• To do:
The line holding "Search (581, 994)" and all lines that follow it to the end of the data: return these exactly, and nothing more.

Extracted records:
.....

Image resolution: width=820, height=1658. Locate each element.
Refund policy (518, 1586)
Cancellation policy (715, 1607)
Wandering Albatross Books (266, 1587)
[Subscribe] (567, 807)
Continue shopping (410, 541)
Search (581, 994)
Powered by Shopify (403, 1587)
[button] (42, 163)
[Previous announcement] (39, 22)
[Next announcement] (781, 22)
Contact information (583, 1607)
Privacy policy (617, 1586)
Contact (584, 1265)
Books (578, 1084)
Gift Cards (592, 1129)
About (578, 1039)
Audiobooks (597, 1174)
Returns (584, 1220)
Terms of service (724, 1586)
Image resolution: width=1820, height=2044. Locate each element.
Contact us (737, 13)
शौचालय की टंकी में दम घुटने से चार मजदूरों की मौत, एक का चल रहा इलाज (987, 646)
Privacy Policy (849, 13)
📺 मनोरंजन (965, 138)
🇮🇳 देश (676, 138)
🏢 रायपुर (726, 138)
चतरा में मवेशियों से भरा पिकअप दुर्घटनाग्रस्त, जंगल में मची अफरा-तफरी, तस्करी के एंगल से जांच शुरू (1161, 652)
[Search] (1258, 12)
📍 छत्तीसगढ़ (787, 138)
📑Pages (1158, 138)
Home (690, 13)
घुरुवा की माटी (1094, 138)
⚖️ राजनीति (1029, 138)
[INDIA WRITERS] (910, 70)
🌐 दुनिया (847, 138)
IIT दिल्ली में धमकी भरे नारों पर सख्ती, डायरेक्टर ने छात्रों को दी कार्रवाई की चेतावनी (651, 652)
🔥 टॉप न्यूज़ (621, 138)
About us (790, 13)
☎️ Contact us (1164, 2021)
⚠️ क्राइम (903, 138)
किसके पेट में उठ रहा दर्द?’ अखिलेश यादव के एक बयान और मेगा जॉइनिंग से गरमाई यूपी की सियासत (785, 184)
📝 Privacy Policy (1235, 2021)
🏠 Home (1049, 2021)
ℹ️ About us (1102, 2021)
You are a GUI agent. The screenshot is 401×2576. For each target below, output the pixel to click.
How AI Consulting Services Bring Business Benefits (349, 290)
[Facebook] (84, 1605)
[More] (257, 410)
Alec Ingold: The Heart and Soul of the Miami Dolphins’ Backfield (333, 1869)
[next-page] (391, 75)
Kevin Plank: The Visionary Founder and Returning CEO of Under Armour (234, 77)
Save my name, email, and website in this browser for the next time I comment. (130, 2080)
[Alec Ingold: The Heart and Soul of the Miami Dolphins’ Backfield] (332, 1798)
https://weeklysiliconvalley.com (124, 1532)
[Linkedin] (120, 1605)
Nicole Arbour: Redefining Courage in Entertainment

.....

• Written answer:
Search (581, 994)
Powered by Shopify (403, 1587)
[button] (42, 163)
[Previous announcement] (39, 22)
[Next announcement] (781, 22)
Contact information (583, 1607)
Privacy policy (617, 1586)
Contact (584, 1265)
Books (578, 1084)
Gift Cards (592, 1129)
About (578, 1039)
Audiobooks (597, 1174)
Returns (584, 1220)
Terms of service (724, 1586)
Image resolution: width=1820, height=2044. Locate each element.
Contact us (737, 13)
शौचालय की टंकी में दम घुटने से चार मजदूरों की मौत, एक का चल रहा इलाज (987, 646)
Privacy Policy (849, 13)
📺 मनोरंजन (965, 138)
🇮🇳 देश (676, 138)
🏢 रायपुर (726, 138)
चतरा में मवेशियों से भरा पिकअप दुर्घटनाग्रस्त, जंगल में मची अफरा-तफरी, तस्करी के एंगल से जांच शुरू (1161, 652)
[Search] (1258, 12)
📍 छत्तीसगढ़ (787, 138)
📑Pages (1158, 138)
Home (690, 13)
घुरुवा की माटी (1094, 138)
⚖️ राजनीति (1029, 138)
[INDIA WRITERS] (910, 70)
🌐 दुनिया (847, 138)
IIT दिल्ली में धमकी भरे नारों पर सख्ती, डायरेक्टर ने छात्रों को दी कार्रवाई की चेतावनी (651, 652)
🔥 टॉप न्यूज़ (621, 138)
About us (790, 13)
☎️ Contact us (1164, 2021)
⚠️ क्राइम (903, 138)
किसके पेट में उठ रहा दर्द?’ अखिलेश यादव के एक बयान और मेगा जॉइनिंग से गरमाई यूपी की सियासत (785, 184)
📝 Privacy Policy (1235, 2021)
🏠 Home (1049, 2021)
ℹ️ About us (1102, 2021)
You are a GUI agent. The screenshot is 401×2576. For each target below, output the pixel to click.
How AI Consulting Services Bring Business Benefits (349, 290)
[Facebook] (84, 1605)
[More] (257, 410)
Alec Ingold: The Heart and Soul of the Miami Dolphins’ Backfield (333, 1869)
[next-page] (391, 75)
Kevin Plank: The Visionary Founder and Returning CEO of Under Armour (234, 77)
Save my name, email, and website in this browser for the next time I comment. (130, 2080)
[Alec Ingold: The Heart and Soul of the Miami Dolphins’ Backfield] (332, 1798)
https://weeklysiliconvalley.com (124, 1532)
[Linkedin] (120, 1605)
Nicole Arbour: Redefining Courage in Entertainment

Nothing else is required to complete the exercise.